Sentencing of offenders amounts to a giant confidence trick on the general public.  The law – decades of on-the-hoof populist legislating – is impossible to understand.  Sentences passed are often entirely out of kilter with public expectations, and the same criminal behaviour can be dealt with entirely differently in alike cases.  Worst of all, there is an inherent dishonesty arising out of a lack of clarity as to what those setting policy want to achieve.

That accords with my understanding here.  The point is serious – the legal word for ‘confidence trick’ is fraud.  That is not the word we expect to find to describe a court of law.  Nor do we expect to see the word dishonesty characterising the heart of our system to punish crime.  What we have seen is the parliament, executive and judiciary complicit for years in creating a huge minefield to perplex trial judges and prosecutors and vex and amaze litigants, victims, and witnesses – and the whole dreadful rubric is built on sand.  (And that’s the polite way to put it.)
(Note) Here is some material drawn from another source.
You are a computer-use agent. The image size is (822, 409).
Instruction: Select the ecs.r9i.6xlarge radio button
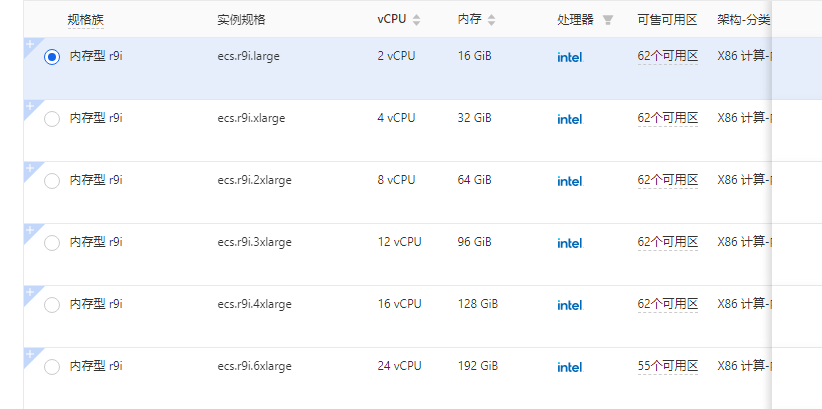point(52,367)

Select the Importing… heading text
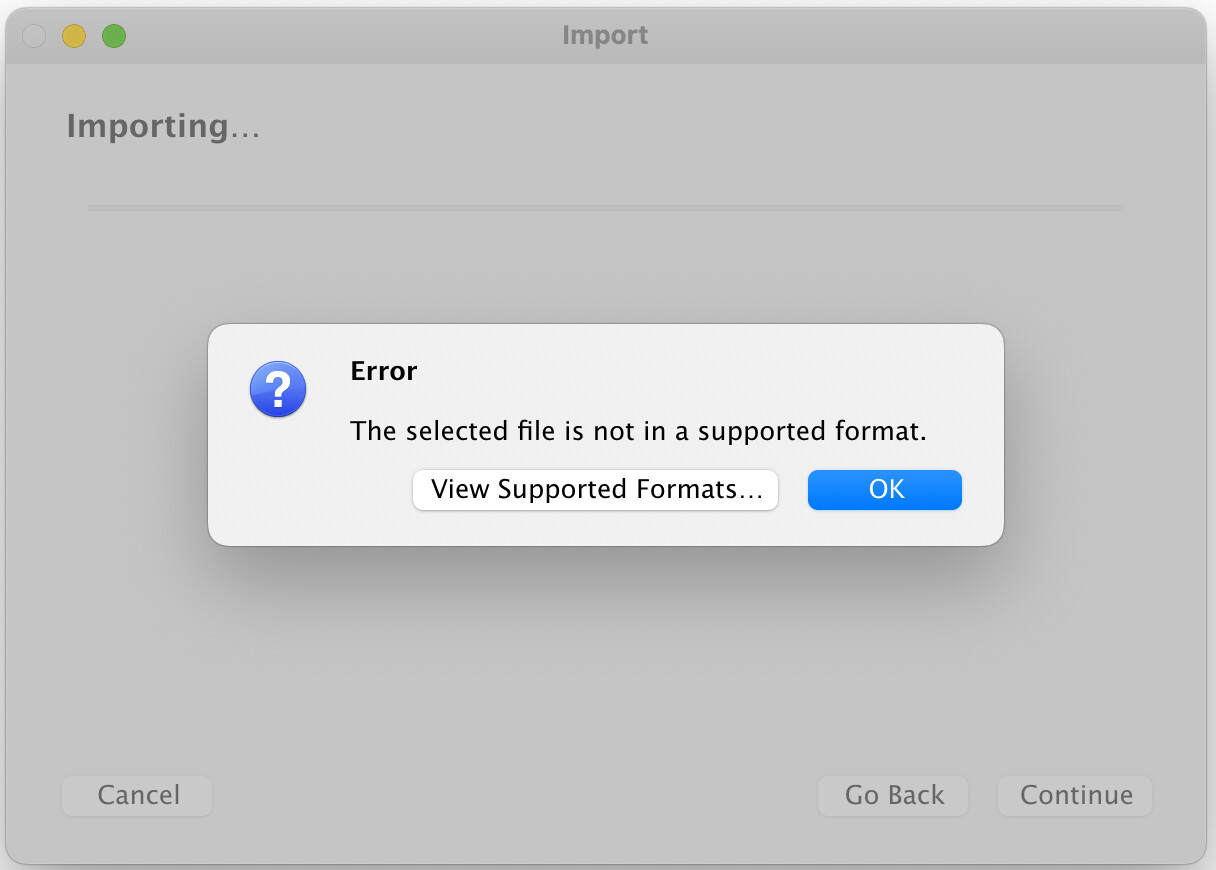click(163, 127)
Politicians have a lot to answer for.  So does Rupert Murdoch, whose minions spin their tripe for gelt.  (Someone should remind Mr Bolt, and his like, that the slammer is far more expensive than Eton or Geelong Grammar; and it would improve his credibility, among other things, if he spent a weekend or two in one.)  But overall, the problem is down to us as lawyers, and this book throws a steady light on our failings.

There is one light spot.  In a Crown Court in August 2016, her Honour Judge Patricia Lynch, QC, gave the prisoner eighteen months for racist abuse.  The prisoner told her Honour she was ‘a bit of a cunt.’  Her Honour was evidently less sensitive than our County Court judge who was compared to a Collingwood supporter.  She replied: ‘You are a bit of a cunt yourself.’  Atta girl, Ma’am – both barrels and in terms that the bastard can understand.  After that, the conversation went down in tone.  The bad news is that there was a regulatory inquiry.  The good news is that her Honour was cleared – after saying sorry.  The JCIO [the Thought Police] statement said: ‘Although the lord chancellor and the lord chief justice considered HHJ Lynch’s remarks to be inappropriate, they did not find that they amounted to misconduct or warranted any disciplinary sanction. [They] were of the view that the matter should be dealt with by informal advice.’  It’s just another piece in that ghastly Orwellian mosaic; no breach of the law but she gets a backhander just in case – this is known as the James Comey swipe.

As the author reminds us, Dostoevsky said that you can judge the degree of civilisation in a society by the way it treats its prisoners.  We do not even come close.


  1. Good piece. Your final sentence: what system/nation does our did come close?